To-do list
**1.** In the forum thread about smoked mahi mahi, translate this sentence into French: "Every kind of fish I have ever eaten smoked was good."
**2.** Copy the records word for word, starting with the line with "Screen dimensions: 1204x980" and going on through the line with "coord(609,88)". Leave the pictures out of your copy.
* BEGIN Source passage *
# Mahi Mahi, Smoked



## forty_caliber (Jul 13, 2013)

For everything there is a season.  Turns out, Mrs 40 C has gone to the lake house for a weekend with her girlfriends leaving me alone.  Time to smoke some fish.  Been wanting some since the Chief posted this thread...http://www.discusscooking.com/forums/f16/steelhead-smoked-85785.html

Started 3 pounds of Mahi Mahi soaking in a brine of 1 1/2 cup salt, 1 1/2 cup sugar, and 2 tablespoons of lemon juice combined with 2 quarts of water.

I'll put them on Joe to smoke over alder in about 4 hours.

.40


----------



## Dawgluver (Jul 13, 2013)

Are you sure 3 pounds will be enough for all of us?


----------



## taxlady (Jul 13, 2013)

Sounds wonderful. Every kind of fish I have ever eaten smoked was good. I really dislike freshwater fish, but smoked they are yummy.


----------



## PrincessFiona60 (Jul 13, 2013)

Sounds good .40...what Mrs. doesn't care for fish?  I sympathize, Shrek is not a fish eater, either...unless it's fish sticks.


----------



## Zereh (Jul 13, 2013)
* END Source passage *
* BEGIN Supplied records *
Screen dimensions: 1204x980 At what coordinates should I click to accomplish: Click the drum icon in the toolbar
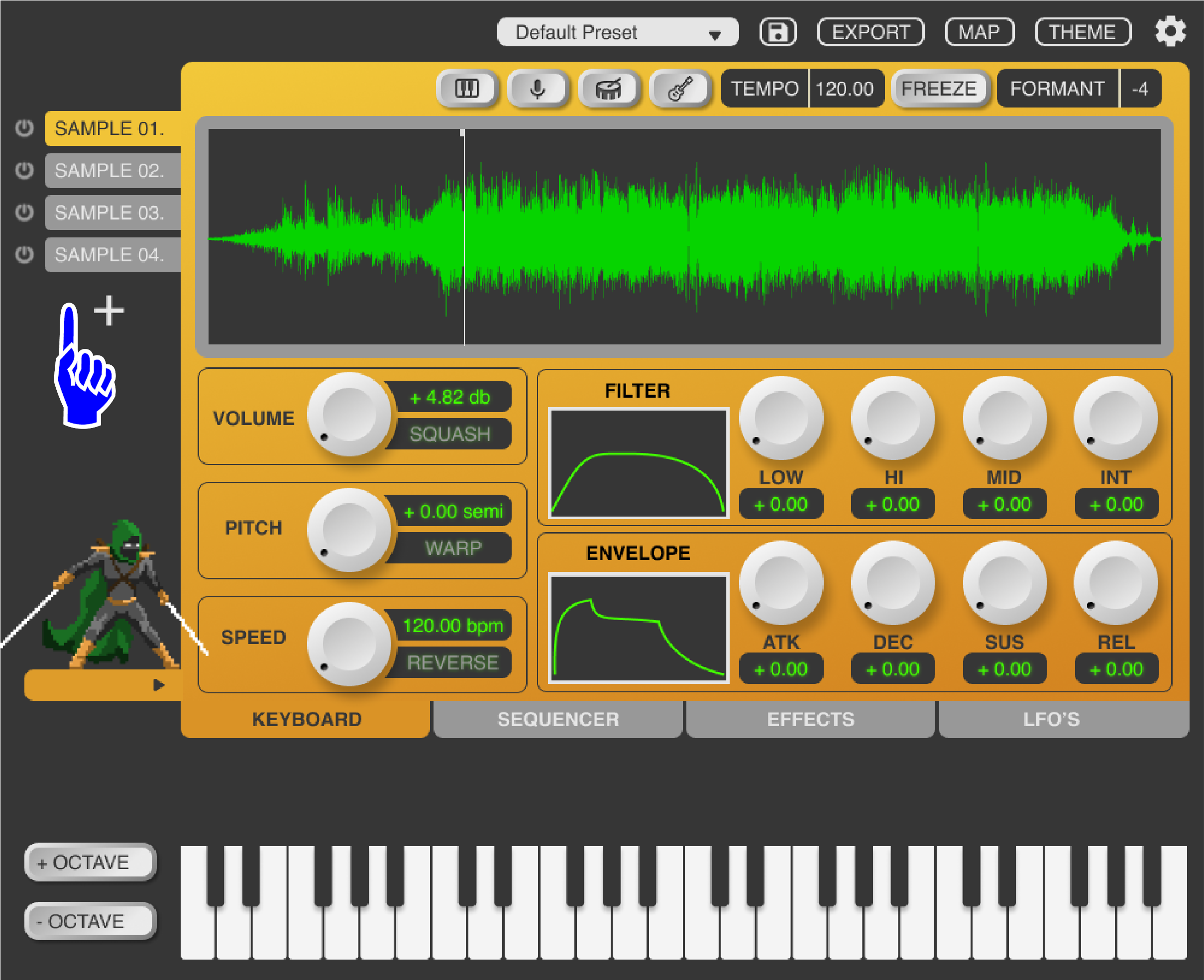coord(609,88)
* END Supplied records *
* BEGIN Supplied records *
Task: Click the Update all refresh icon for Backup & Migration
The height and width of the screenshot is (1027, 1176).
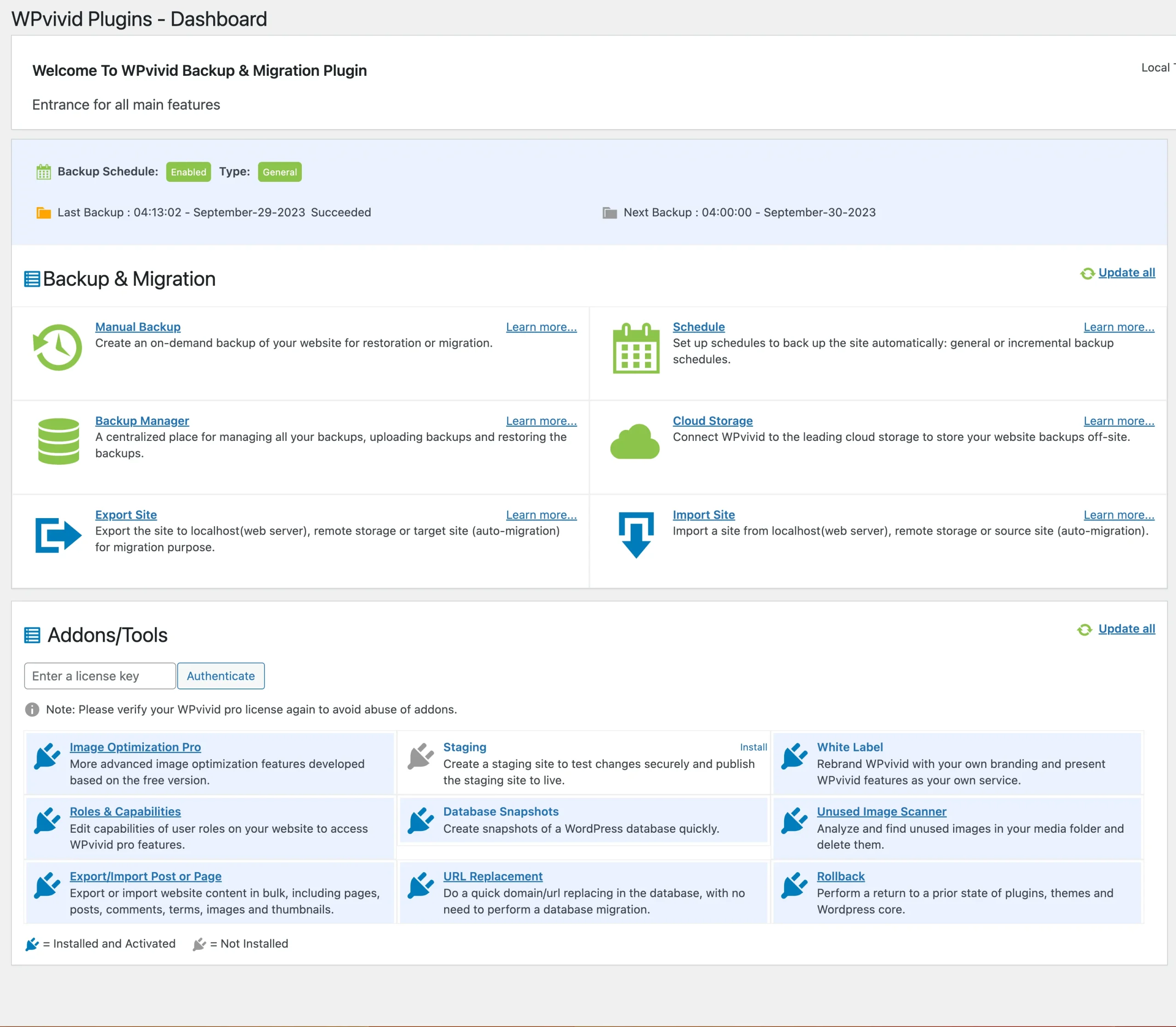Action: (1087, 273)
* END Supplied records *
* BEGIN Supplied records *
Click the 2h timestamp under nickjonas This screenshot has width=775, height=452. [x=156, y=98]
* END Supplied records *
Answers to the tasks
**1.** Tous les types de poisson que j'ai mangés fumés étaient bons.

**2.**
Screen dimensions: 1204x980 At what coordinates should I click to accomplish: Click the drum icon in the toolbar
coord(609,88)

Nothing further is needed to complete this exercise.